Crucial part of the code is the Gauss pre-processor, which in fact is nothing but a large ("Topology ...") Sorting \& Searching program. The "Gauss" program is surprisingly fast, nevertheless, because I've made an explicit use of the problem's structure. This has been a very dedicated programming exercise. It also means that you can't easily change the existing topology of the of the calculation domain, being a half-sphere.
The following serves as background info. The merging algorithm of "inbreng.f" was developed because I was in the need of sorting out a huge collection of Midi(music) files. The accompanying BASIC program was published on the Net. Now I've known for a long time that using iterative methods for finite element problems involves kind of a sorting procedure, which seemed prohibiting at first sight. But then suddenly it occurred to me that I could use ... the same algorithm as with the Midi files! Which turned out to be very efficient, for quite another purpose. The original BASIC program, called 'midiot.bas' is included herewith. If you are not a MIDIot, then it's useless. If you are, then you'd better stop collecting everything from the net, so that you don't have to use it anyway :-)
As has been stated previously, the iterative method needs some pre-processing first.

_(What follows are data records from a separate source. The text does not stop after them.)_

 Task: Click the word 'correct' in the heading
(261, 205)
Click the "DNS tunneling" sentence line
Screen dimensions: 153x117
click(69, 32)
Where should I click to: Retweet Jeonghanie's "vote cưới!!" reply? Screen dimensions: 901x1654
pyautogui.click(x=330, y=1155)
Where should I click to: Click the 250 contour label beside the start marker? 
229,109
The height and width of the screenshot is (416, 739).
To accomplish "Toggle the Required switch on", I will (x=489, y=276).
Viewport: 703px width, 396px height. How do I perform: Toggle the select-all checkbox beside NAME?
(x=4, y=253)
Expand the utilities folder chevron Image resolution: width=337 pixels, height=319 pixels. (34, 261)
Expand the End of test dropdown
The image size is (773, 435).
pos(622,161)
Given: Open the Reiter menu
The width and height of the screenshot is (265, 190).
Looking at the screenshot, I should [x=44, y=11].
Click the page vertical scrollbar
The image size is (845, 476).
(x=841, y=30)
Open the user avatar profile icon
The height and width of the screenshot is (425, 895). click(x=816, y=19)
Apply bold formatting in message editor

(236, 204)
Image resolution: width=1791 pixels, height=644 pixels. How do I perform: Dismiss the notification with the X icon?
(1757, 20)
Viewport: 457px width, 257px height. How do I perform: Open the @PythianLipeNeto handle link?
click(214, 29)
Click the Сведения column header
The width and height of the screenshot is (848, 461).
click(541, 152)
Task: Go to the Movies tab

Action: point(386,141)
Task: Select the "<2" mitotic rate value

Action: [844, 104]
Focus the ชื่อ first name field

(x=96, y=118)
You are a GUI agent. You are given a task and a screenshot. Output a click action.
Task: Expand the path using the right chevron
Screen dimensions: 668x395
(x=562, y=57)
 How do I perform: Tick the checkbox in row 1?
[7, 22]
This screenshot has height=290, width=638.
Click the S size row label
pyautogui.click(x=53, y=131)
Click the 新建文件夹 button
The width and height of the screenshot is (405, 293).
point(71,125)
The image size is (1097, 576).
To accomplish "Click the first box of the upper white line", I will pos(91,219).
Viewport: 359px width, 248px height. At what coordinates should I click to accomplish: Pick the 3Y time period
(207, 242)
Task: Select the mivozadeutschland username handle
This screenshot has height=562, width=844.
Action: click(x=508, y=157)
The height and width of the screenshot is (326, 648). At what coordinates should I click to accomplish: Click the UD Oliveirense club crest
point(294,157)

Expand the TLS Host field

This is the "Gauss" code. All of the Geometry is contained in this part. The PreProcessor writes (quite a lot of) data, called "Gauss.dat" to disk. After "Gauss", guess what, "Seidel" must be invoked several times. This program also contains the Boundary Conditions, and a couple of iteration parameters, which can be adjusted. "Seidel" leaves it's "Seidel.dat" data on disk for restart. Hence you must do "Gauss Seidel Seidel Seidel ..." until convergence occurs.
  MOST = number of iterations within 1 run
  EPS  = criterion for convergence
  OO   = over-relaxation factor
I have already made a choice for these numbers. Especially the "OO" factor, usually denoted as $\omega$, is rather critical. A good choice will accelerate the iterations a great deal. Quoted without permission: "In general, it is not possible to compute in advance the value of $\omega$ that is optimal with respect to the rate of convergence [ ... ] Frequently, some heuristic estimate is used, such as $\omega = 2 - O(h)$ where $h$ is the mesh spacing of the discretization of the underlying physical domain." Be aware of the possibility that the value of $\omega$ probably must be changed as soon as the physics is altered in subroutine COEFFS. The $\omega$ in the program was determined by experiment: simply by looking at the convergence with different values of it. We think that's the best strategy anyway. The $\omega$ number must be in the interval [0,2], thus: $ 0 \leq \omega < 2 $, but people say it's better to over-estimate than to under-estimate it. (Thus, instead of "1.82" you might try "1.83" but not "1.81" ;-)
An advantage of iterative methods is also that you can see what the solution is going to look like before obtaining full "accurate" results. For example, first choose EPS = 1.E-4 and then refine the solution with EPS=1.E-5.
It's a slow mental process, but it gradually dawns to me that I have made the wrong choice by implementing a direct solver in the first version of the CR program. Following below is a couple of measurements. No use has been made of Convex 3840 vector-processing; hence pure scalar performance, as will be the case with a moderate workstation (such as a RS-6000 machine).
Grid = 18 x 18 x 12 :

Direct method: 404.5 real   359.1 user + 15.8 sys =  374.9

Iterative method:

 Gauss:       14.6 real     13.8 user     0.2 sys 
Seidel:       19.9 real     16.9 user     0.6 sys 
                            ----             ---
                            30.7    +     0.8     =  31.1 total

Comparison = 374.9 / 31.1 =  12  times faster !!!


Grid = 35 x 35 x 24 :

Direct method:

 Pivot ............................*** CPU time limit exceeded
 because the CPU time limit of our long queue is 5 hours.
 By counting dots we see that the direct solver has done only
 28/72 'th part of the work to be done. By extrapolation we
 get an estimate of  > 13  hours. This number is also obtained
 by multiplying the result of the 18x18x12 grid with 2^7 :
 128 x 374.9 /3600 = 13.33 hours.

Iterative method:

 Gauss:      130.7 real   121.1 user  2.1 sys 
Seidel:      559.2 real   515.5 user  8.4 sys 
                          -----       ----
                          636.6   +  10.5  =  647.1  total

Hence the improvement in performance comes close to a factor
of ... 75 !!!
So, iterative methods are really sensational! I get the unbelievable result that computations will be completed in 10 minutes instead of 10 hours! Also the amount of core memory needed should be hardly a problem for a moderate workstation: approximately 5 MB for a 35x35x24 grid.